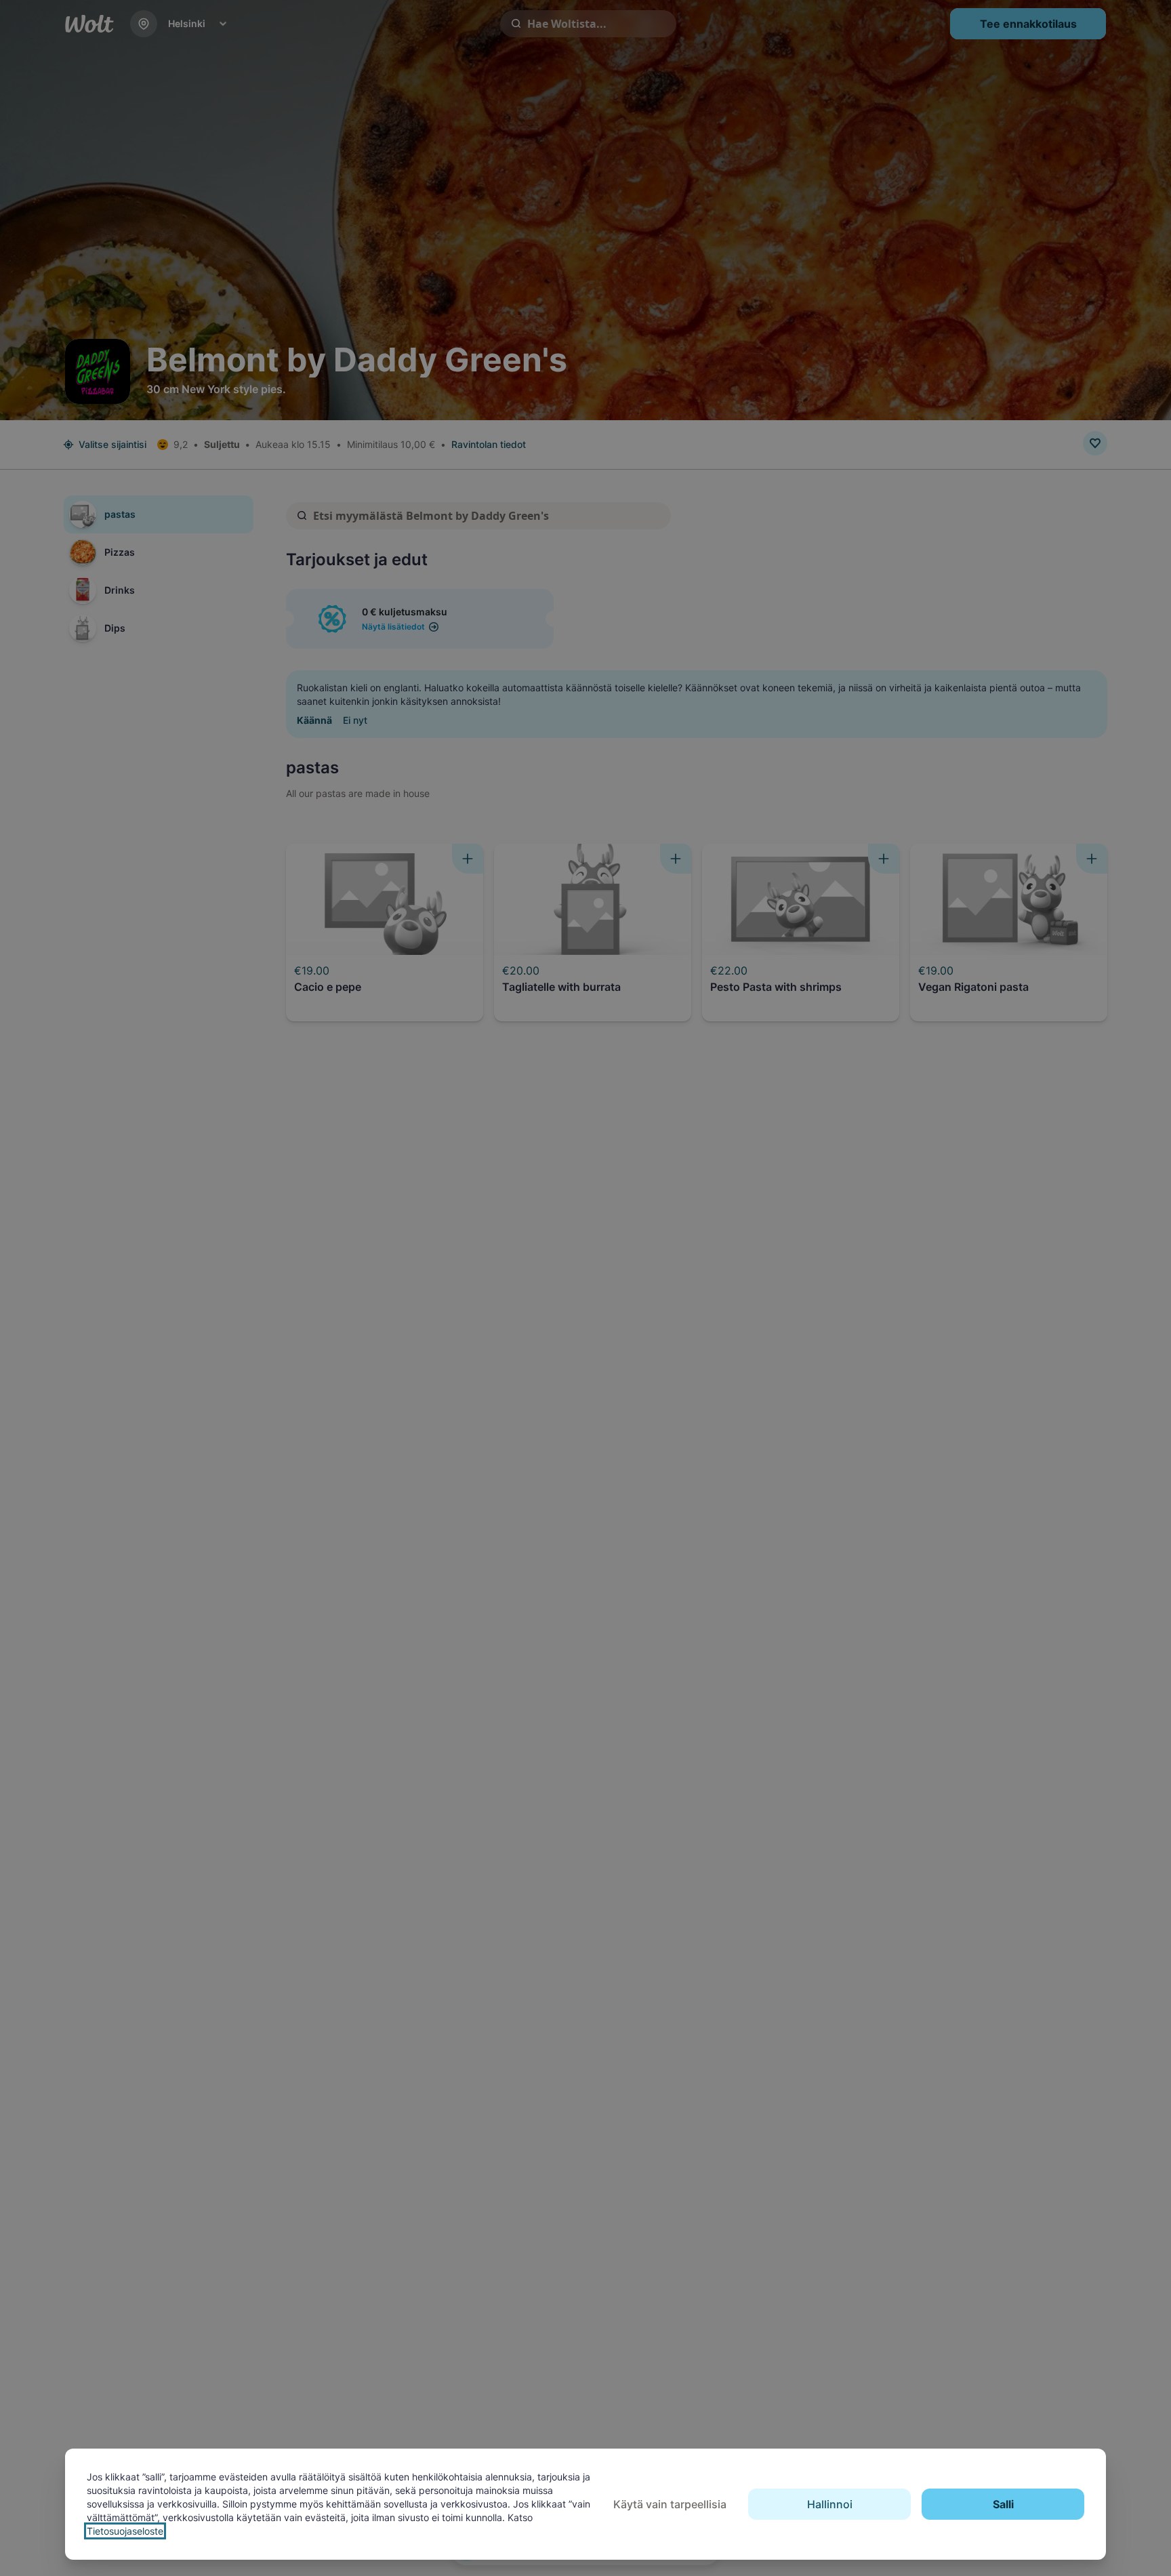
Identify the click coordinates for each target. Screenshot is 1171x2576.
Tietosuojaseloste (125, 2531)
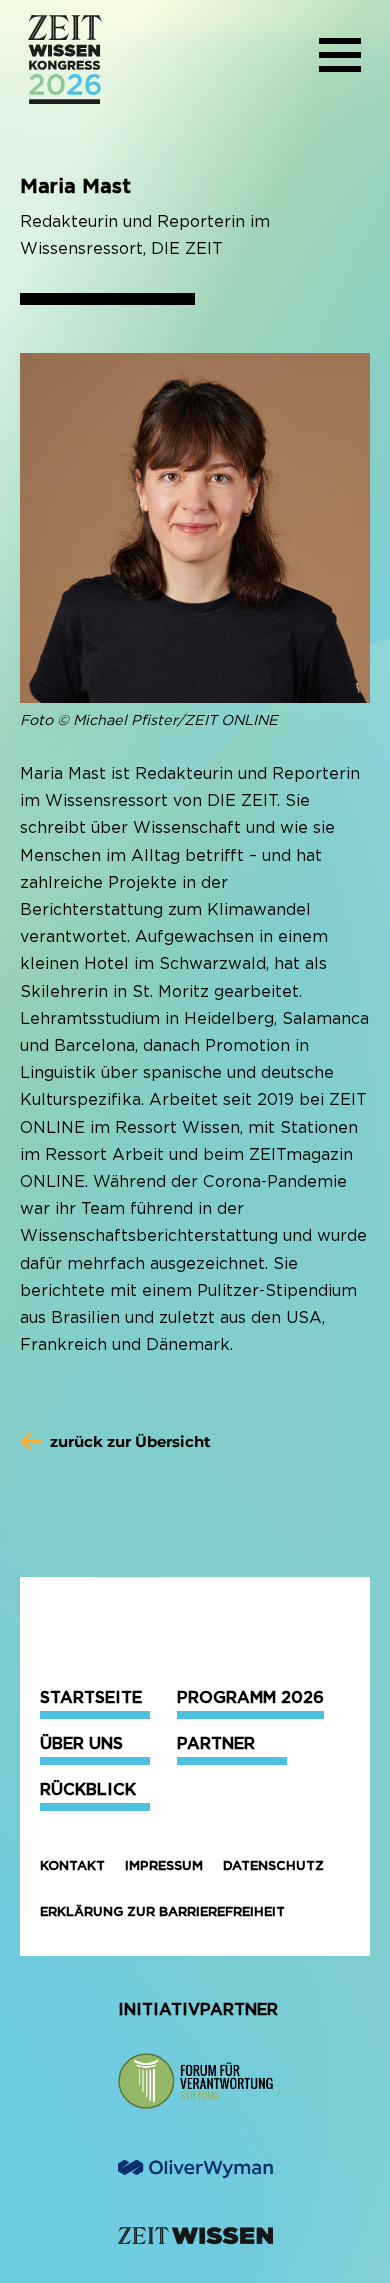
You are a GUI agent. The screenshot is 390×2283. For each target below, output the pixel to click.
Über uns (81, 1743)
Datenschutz (273, 1865)
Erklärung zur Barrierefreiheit (162, 1911)
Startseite (91, 1697)
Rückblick (88, 1789)
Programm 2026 (250, 1697)
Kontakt (72, 1865)
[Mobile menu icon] (340, 59)
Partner (216, 1743)
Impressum (164, 1865)
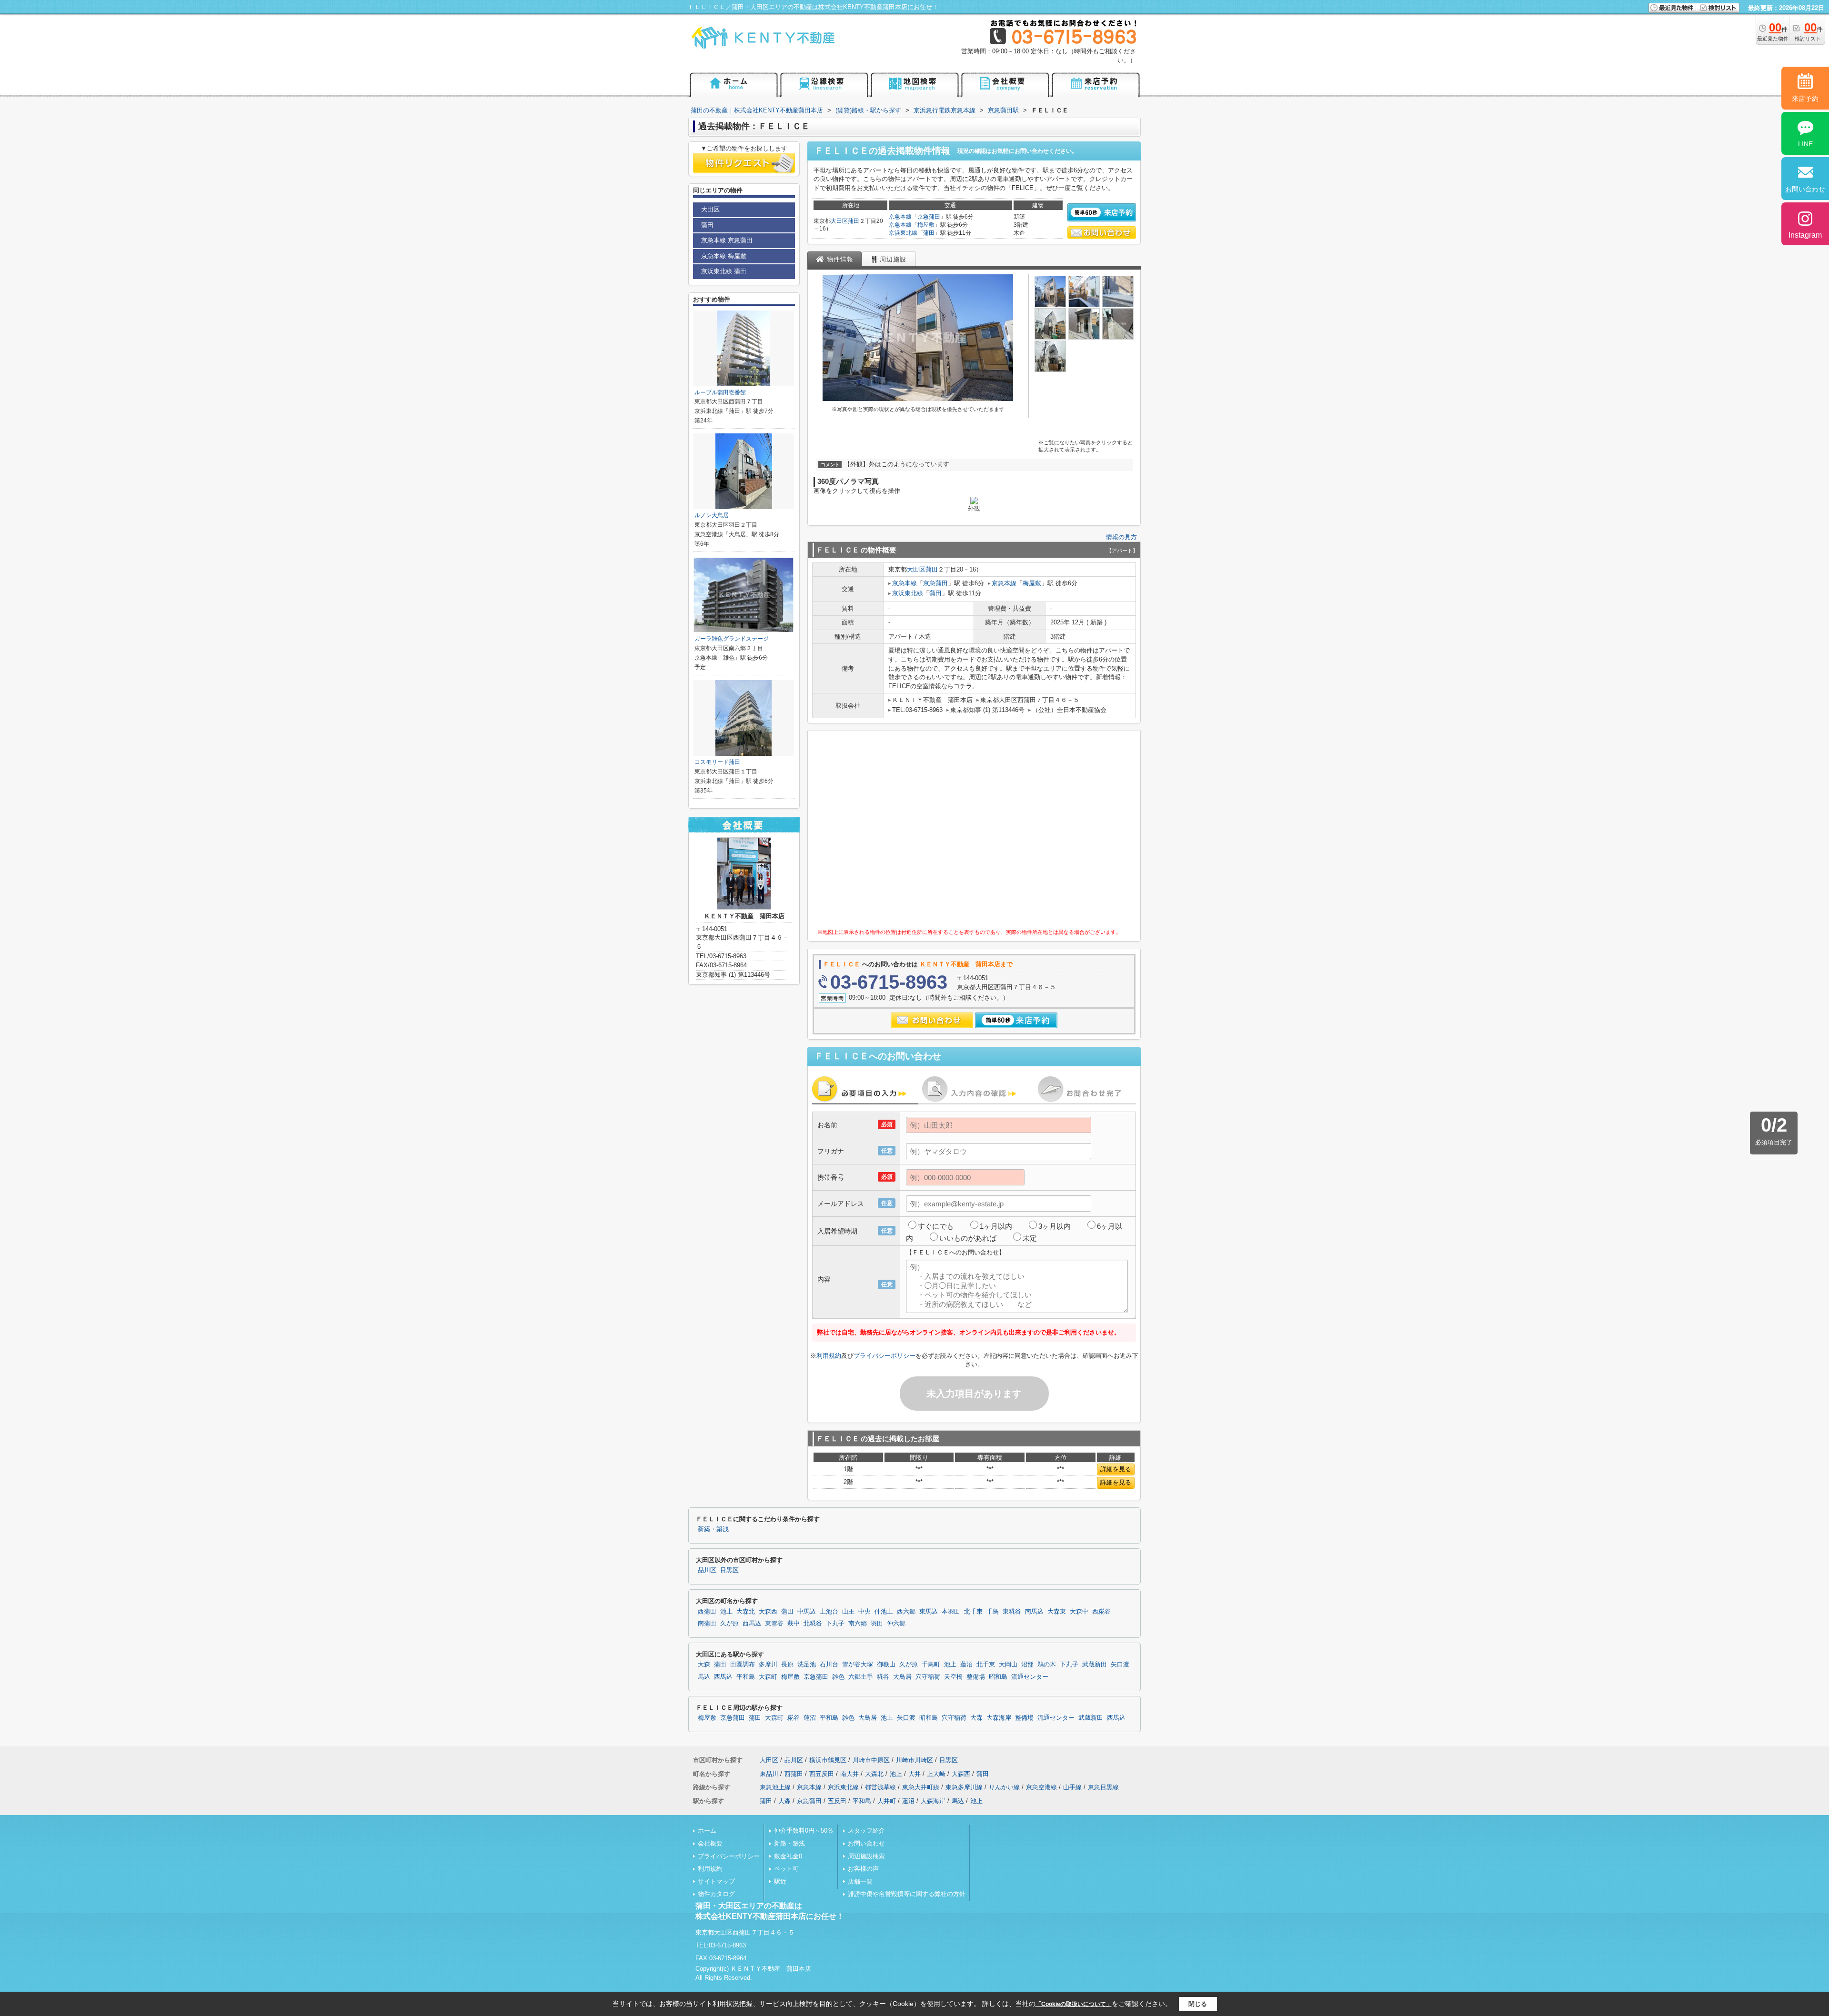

++++++

**The problem**
Each record should be given again exactly, with no picture carried over.

**Response to this exercise**
Identify the click coordinates for each target. Screenshot is 1171x2576.
Tietosuojaseloste (125, 2531)
You are a GUI agent. The screenshot is 390×2283. For each target below, output the pixel to click.
Über uns (81, 1743)
Datenschutz (273, 1865)
Erklärung zur Barrierefreiheit (162, 1911)
Startseite (91, 1697)
Rückblick (88, 1789)
Programm 2026 (250, 1697)
Kontakt (72, 1865)
[Mobile menu icon] (340, 59)
Partner (216, 1743)
Impressum (164, 1865)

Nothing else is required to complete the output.